Marqué par deux tentatives de coup d'Etat et une longue série d'événements tragiques - émeutes de 1965, enlèvement de Ben Barka, «suicide» du général Oufkir, disparition de centaines de militants de gauche, arrestation de milliers d'autres, etc. - le très long règne de Hassan II se serait peut-être interrompu brutalement si le monarque n'avait réussi une opération magistrale avec la Marche verte, au Sahara, à la fin de l'année 1975. Mais, s'il a réussi à conforter l'institution monarchique, s'il s'est souvent montré perspicace et clairvoyant en politique internationale, aussi bien dans la gestion de ses relations avec le monde occidental que dans son approche du conflit israélo-arabe, Hassan II, peu intéressé par l'intendance, a largement échoué dans les domaines économique et social.
Manipulateur habile et cynique, le souverain s'est appuyé toute sa vie sur un appareil sécuritaire efficace, sur l'achat des consciences et les prébendes pour régner.
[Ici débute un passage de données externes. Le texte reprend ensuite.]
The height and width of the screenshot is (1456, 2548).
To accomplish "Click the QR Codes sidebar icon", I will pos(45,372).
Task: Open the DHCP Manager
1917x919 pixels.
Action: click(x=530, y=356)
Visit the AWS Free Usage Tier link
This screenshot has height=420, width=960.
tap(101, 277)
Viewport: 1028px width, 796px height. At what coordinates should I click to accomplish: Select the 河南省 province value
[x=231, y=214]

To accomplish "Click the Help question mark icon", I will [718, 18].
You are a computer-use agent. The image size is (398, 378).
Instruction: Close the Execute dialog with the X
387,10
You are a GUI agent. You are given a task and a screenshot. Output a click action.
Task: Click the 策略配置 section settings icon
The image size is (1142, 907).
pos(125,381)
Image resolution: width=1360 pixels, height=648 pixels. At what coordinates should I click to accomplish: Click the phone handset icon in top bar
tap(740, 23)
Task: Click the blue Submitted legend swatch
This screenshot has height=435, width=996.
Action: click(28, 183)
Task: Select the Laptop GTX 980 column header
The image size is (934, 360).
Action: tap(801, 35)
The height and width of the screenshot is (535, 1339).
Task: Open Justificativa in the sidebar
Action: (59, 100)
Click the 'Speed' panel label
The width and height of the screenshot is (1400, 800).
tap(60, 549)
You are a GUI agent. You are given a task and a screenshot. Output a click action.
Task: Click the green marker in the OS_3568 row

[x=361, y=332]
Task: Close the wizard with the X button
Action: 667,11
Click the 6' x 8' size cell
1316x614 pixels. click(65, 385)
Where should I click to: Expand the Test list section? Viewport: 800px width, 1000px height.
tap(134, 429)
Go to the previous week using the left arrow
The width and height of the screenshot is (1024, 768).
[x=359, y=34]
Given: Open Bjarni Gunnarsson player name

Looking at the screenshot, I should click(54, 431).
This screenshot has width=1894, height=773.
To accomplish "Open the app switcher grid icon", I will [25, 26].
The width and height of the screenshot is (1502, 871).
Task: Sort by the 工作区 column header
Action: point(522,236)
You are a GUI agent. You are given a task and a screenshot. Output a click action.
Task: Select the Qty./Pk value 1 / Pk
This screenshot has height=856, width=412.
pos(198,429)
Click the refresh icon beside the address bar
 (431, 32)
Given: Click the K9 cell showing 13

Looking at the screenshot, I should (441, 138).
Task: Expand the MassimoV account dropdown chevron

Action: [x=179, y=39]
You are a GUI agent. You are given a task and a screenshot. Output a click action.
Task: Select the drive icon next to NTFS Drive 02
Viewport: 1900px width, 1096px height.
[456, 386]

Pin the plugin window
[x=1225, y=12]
L'argent lui a d'abord permis de vivre dans un luxe inouï, alors que la majorité de ses sujets tiraient le diable par la queue. Grâce aux innombrables rentes et privilèges qu'il a distribués, il s'est ensuite assuré le soutien d'une bonne partie des élites. Revers de la médaille : l'émigration de dizaines de milliers de cadres, privés de perspectives ou allergiques à la corruption et aux dérives du régime, a pesé lourd dans le bilan de son règne.
Certes, les Marocains et nombre de dirigeants occidentaux lui ont sans doute su gré d'avoir géré subtilement l'espace religieux et évité les drames qu'ont connus tant de pays arabes et musulmans. Voyageant beaucoup, soignant son image, Hassan II était très présent sur la scène internationale. A défaut d'être toujours entendu, le Maroc était écouté. Sur ce plan, le royaume ne lui a pas encore trouvé de successeur.
Nourri de très nombreux témoignages -dont, beaucoup, inédits - cet ouvrage nous donne à voir, plus de dix ans après sa mort, le vrai visage d'un homme dont on a pu dire qu'il a sans doute mieux servi le Maroc que les Marocains.
Ignace Dalle a passé de nombreuses années en poste dans le monde arabe, notamment au Liban, en Egypte et au Maroc. De 1992 à 1996, il fut directeur du bureau de l'AFP à Rabat. Diplômé de l'Ecole supérieure de journalisme de Lille et d'Etudes arabes de l'Université Saint-Joseph de Beyrouth, il est l'auteur de plusieurs livres sur cette partie du monde. Il a déjà publié en 2004 chez Fayard Les Trois Rois, une histoire de la monarchie marocaine depuis l'Indépendance.